I'm a high school student trying to understand something that may be ever so slightly beyond my reach. On the paper here: http://www.rose-hulman.edu/mathjournal/archives/2003/vol4-n1/paper3/v4n1-3pd.pdf, I've understood everything before Theorem 1.2, and I've understood the first half of Lemma 1.1 after a bit of research. (It doesn't seem like I need the second half, but I might be wrong.)
I thought I understood Theorem 1.2 at first, but it turns out I don't. The proof by contradiction seemed to make sense, but couldn't you arrive at the exact same contradiction by assuming that p is congruent to 1 mod 4? I don't see anything in the proof that utilizes the fact that p is a Gaussian prime.
Like I said earlier, I'm only a high school student, so feel free to dumb down your answer. Thanks for your help!
EDIT: Someone suggested I post a screenshot. Here it is: https://i.stack.imgur.com/JAP0A.jpg.
Let $R$ be an integral domain (e.g. $\mathbb{Z}$), and let $a, b \in R$. We say that $a$ divides $b$ in $R$ if there exists a $k \in R$ such that $ak = b$. If $p \in R$, we say that $p$ is prime in $R$ if whenever $p$ divides a product $ab$ of elements $a, b \in R$, then $p$ divides at least one of the factors $a$ or $b$. If $S$ is a larger integral domain containing $R$, and $p$ is a prime element of $R$, then $p$ may or may not be prime when considered as an element of $S$.
In Theorem 1.2, you have the equation $2e^2 = a^2 + s^2 = (a+si)(a-si)$.

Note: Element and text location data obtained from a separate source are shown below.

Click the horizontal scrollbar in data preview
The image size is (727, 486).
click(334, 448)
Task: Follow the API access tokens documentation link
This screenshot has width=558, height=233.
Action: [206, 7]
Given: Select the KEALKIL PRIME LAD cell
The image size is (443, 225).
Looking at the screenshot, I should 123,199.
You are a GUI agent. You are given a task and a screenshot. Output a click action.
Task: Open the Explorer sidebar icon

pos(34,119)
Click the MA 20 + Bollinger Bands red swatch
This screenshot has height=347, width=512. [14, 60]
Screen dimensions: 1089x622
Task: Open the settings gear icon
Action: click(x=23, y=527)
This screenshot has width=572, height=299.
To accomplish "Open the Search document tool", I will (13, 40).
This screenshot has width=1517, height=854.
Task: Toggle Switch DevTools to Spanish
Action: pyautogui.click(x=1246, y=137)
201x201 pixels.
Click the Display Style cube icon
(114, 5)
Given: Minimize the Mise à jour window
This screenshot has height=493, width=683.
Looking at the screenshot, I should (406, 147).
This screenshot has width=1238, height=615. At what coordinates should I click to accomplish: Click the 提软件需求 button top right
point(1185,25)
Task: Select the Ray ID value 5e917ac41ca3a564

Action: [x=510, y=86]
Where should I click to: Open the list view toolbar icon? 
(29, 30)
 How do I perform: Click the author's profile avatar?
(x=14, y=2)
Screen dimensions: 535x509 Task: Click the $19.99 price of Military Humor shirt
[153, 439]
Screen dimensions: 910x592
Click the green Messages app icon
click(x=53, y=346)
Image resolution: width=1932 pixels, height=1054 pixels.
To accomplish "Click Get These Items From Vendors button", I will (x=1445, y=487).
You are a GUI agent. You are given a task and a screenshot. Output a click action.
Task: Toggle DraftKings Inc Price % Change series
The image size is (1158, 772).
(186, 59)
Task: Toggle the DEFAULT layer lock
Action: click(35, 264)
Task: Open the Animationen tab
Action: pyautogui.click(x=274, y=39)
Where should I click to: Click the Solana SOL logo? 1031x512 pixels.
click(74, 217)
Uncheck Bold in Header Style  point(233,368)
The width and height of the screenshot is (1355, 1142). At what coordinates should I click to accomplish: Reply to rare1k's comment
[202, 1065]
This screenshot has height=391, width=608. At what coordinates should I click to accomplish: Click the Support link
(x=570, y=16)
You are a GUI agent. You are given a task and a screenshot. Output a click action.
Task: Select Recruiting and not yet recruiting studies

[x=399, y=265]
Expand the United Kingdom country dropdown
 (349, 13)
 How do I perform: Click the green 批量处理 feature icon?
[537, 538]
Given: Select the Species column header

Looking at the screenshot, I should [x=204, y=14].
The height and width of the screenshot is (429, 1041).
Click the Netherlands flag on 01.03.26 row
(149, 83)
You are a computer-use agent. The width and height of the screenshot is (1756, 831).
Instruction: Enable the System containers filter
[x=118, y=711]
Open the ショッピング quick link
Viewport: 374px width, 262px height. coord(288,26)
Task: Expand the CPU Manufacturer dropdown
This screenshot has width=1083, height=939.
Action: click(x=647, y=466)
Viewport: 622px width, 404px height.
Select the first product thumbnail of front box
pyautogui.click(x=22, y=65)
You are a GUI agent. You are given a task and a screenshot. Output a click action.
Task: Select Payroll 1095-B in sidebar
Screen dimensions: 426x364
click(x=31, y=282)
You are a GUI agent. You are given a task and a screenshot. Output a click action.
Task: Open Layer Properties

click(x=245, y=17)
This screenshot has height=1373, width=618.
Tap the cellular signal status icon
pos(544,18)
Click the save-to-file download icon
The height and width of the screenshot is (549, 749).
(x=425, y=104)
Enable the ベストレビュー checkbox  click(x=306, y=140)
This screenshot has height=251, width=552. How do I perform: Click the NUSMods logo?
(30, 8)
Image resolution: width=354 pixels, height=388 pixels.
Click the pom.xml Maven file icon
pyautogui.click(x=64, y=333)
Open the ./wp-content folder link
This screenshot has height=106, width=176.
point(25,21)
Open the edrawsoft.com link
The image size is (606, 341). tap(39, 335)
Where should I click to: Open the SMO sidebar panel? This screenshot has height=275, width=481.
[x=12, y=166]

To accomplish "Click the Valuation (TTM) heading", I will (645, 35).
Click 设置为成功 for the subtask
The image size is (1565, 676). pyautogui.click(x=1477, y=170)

If $p$ is a prime which is congruent to $3$ modulo $4$, then it is still prime as an element of $\mathbb{Z}[i]$. Since $p$ divides the product $(a+si)(a-si)$, it must divide one of the factors $a+si$ or $a-si$.
However, if $p$ is congruent to one, then $p$ is no longer prime as an element of $\mathbb{Z}[i]$. So the argument about dividing one of the factors no longer works.